## [What is expected]
The response must consist of the lines below from the one with "Open the [GC.ASM] assembly file" through the one with "Given: Open the Effects panel tab", exactly as they appear and with both ends kept.

+++ Exercise data

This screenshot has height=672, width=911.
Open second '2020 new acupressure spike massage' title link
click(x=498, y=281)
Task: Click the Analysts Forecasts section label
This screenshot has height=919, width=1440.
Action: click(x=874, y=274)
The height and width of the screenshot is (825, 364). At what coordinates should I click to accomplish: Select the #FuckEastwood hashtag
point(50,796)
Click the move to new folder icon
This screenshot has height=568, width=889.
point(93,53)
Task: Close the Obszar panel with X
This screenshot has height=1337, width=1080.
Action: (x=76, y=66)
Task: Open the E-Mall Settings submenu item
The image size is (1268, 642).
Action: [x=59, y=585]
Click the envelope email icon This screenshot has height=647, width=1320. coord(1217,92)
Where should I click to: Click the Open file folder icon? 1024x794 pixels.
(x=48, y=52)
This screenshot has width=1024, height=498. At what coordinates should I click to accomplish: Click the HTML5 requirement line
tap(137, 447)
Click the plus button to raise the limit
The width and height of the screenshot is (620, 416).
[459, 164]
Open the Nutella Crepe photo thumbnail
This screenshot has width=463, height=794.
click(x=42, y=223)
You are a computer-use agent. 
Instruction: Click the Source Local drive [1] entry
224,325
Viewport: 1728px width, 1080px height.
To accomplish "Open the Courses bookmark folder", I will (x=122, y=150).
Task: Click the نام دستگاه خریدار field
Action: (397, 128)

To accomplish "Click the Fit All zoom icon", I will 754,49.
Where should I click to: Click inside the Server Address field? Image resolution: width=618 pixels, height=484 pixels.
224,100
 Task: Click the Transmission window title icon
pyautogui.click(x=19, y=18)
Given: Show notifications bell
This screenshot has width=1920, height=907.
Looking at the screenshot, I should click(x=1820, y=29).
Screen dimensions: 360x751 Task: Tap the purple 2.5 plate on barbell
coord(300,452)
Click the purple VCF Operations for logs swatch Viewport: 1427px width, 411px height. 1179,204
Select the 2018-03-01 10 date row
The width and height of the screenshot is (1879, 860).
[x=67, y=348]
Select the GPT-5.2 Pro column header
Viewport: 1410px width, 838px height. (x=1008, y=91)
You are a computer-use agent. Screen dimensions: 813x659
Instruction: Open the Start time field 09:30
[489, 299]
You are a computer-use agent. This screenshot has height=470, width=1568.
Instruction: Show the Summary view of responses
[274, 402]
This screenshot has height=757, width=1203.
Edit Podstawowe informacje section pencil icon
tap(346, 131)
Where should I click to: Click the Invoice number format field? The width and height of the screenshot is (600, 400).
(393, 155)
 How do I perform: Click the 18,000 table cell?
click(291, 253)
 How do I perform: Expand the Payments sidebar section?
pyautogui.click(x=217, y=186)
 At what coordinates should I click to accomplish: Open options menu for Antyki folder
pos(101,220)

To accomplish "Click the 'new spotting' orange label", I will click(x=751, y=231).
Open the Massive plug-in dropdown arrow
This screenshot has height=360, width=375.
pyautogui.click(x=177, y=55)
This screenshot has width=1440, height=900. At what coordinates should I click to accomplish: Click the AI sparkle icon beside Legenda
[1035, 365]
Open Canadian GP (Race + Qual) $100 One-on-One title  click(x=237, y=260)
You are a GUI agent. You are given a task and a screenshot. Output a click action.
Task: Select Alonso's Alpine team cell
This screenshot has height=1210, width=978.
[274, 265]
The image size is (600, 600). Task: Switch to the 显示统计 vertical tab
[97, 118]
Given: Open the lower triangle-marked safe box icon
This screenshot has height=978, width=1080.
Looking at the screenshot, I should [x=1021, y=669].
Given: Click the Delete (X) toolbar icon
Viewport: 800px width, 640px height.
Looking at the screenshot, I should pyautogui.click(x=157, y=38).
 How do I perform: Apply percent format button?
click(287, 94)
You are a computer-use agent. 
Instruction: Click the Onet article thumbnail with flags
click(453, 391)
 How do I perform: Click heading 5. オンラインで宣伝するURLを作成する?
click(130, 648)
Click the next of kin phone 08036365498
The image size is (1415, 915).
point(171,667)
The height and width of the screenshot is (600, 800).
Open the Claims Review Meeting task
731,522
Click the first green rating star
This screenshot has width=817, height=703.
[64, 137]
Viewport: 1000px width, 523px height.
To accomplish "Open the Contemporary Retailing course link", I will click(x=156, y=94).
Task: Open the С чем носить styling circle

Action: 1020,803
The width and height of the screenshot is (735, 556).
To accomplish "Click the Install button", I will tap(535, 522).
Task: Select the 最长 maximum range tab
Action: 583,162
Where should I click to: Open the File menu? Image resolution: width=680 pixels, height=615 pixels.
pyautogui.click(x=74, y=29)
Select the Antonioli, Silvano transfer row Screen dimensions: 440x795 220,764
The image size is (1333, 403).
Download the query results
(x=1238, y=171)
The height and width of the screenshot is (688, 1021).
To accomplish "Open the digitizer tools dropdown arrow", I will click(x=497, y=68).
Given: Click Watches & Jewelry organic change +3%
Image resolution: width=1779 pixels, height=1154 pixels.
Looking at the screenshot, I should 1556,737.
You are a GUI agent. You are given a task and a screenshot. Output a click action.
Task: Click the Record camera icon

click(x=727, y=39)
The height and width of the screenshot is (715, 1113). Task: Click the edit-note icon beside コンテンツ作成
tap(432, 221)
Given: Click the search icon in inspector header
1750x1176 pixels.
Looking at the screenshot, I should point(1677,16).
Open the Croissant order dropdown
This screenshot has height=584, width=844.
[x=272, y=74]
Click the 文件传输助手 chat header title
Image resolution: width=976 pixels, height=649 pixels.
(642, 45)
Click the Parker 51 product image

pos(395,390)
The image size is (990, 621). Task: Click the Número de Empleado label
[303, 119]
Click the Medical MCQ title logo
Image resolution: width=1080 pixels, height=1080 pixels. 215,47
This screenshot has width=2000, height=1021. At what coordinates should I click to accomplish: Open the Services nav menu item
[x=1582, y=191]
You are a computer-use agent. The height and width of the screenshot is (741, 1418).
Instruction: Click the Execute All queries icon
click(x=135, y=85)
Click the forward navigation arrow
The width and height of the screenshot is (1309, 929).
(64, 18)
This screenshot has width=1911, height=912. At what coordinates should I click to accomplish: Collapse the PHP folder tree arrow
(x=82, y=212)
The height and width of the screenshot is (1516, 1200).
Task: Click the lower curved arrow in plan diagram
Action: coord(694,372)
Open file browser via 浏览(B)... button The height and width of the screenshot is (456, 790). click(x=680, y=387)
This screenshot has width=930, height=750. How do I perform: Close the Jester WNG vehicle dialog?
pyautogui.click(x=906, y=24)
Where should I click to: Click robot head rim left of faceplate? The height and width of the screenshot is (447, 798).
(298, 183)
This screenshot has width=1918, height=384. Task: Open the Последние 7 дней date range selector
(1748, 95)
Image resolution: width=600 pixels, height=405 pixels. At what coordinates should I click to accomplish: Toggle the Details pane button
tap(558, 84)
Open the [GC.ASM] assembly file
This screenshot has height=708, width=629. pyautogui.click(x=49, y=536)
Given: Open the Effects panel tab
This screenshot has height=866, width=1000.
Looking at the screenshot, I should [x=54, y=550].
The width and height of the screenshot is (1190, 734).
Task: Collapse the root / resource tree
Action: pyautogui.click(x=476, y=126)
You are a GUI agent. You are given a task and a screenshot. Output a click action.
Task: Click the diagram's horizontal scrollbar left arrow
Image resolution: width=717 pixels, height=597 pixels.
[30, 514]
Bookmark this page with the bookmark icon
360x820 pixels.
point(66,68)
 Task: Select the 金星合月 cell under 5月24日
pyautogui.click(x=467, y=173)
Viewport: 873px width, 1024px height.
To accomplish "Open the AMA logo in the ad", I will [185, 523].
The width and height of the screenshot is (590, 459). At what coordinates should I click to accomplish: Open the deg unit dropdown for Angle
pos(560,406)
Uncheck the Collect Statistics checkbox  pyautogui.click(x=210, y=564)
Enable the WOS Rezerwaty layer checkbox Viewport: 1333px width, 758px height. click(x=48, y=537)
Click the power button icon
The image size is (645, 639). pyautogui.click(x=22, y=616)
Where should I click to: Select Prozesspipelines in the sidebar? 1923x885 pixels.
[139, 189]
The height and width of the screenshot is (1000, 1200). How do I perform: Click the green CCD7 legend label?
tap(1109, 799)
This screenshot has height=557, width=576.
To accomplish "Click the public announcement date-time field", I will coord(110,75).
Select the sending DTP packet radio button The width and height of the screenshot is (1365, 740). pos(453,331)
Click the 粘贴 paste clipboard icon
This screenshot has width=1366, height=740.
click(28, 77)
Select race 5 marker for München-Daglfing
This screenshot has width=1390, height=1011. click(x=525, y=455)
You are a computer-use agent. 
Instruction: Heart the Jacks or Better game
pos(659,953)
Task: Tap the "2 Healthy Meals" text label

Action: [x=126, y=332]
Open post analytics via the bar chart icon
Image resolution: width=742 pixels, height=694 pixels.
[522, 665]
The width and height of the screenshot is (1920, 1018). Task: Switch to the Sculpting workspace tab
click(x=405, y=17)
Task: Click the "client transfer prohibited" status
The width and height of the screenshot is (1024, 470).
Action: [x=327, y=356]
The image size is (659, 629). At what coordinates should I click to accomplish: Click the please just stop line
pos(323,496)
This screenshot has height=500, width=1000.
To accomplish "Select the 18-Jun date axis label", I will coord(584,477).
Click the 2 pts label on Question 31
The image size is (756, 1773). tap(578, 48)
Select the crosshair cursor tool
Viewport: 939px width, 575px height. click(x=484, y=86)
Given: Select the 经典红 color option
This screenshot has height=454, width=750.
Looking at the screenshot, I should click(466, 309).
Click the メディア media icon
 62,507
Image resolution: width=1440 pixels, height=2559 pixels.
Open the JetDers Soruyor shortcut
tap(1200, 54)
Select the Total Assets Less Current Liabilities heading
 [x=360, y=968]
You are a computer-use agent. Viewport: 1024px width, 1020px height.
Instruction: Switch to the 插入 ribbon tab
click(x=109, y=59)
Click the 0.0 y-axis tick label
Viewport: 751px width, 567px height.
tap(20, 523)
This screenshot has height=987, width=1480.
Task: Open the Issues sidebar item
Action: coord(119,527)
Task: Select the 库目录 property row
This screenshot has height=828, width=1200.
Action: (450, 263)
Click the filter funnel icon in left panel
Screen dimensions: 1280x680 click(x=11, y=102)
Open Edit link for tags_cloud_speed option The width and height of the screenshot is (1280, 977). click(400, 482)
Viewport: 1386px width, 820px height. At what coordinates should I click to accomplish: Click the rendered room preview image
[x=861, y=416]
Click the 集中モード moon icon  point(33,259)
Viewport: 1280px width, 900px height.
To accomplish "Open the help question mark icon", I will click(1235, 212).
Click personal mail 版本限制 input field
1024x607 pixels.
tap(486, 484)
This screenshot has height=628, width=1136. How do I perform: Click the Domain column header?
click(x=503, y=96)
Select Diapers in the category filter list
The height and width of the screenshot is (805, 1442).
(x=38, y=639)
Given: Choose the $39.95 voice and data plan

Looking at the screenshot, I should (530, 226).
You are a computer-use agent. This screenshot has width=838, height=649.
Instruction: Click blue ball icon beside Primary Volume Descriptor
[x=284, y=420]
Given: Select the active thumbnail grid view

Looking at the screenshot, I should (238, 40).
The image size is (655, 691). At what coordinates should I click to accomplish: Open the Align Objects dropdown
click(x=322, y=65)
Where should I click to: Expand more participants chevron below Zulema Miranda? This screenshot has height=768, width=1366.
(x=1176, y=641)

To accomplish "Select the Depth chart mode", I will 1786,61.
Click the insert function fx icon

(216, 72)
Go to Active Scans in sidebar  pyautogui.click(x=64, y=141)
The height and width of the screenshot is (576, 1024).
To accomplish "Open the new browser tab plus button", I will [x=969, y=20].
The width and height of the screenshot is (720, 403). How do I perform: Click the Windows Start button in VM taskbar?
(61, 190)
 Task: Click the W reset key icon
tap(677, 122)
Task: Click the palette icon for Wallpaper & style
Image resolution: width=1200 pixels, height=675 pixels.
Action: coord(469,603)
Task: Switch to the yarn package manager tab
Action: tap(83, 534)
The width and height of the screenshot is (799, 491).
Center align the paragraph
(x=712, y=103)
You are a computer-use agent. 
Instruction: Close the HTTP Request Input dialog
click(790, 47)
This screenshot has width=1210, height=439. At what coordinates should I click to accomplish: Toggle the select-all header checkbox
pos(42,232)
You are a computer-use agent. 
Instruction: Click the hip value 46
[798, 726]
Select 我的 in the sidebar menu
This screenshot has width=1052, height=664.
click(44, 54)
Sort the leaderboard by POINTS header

++++++

## [Expected answer]
Open the [GC.ASM] assembly file
This screenshot has height=708, width=629. pyautogui.click(x=49, y=536)
Given: Open the Effects panel tab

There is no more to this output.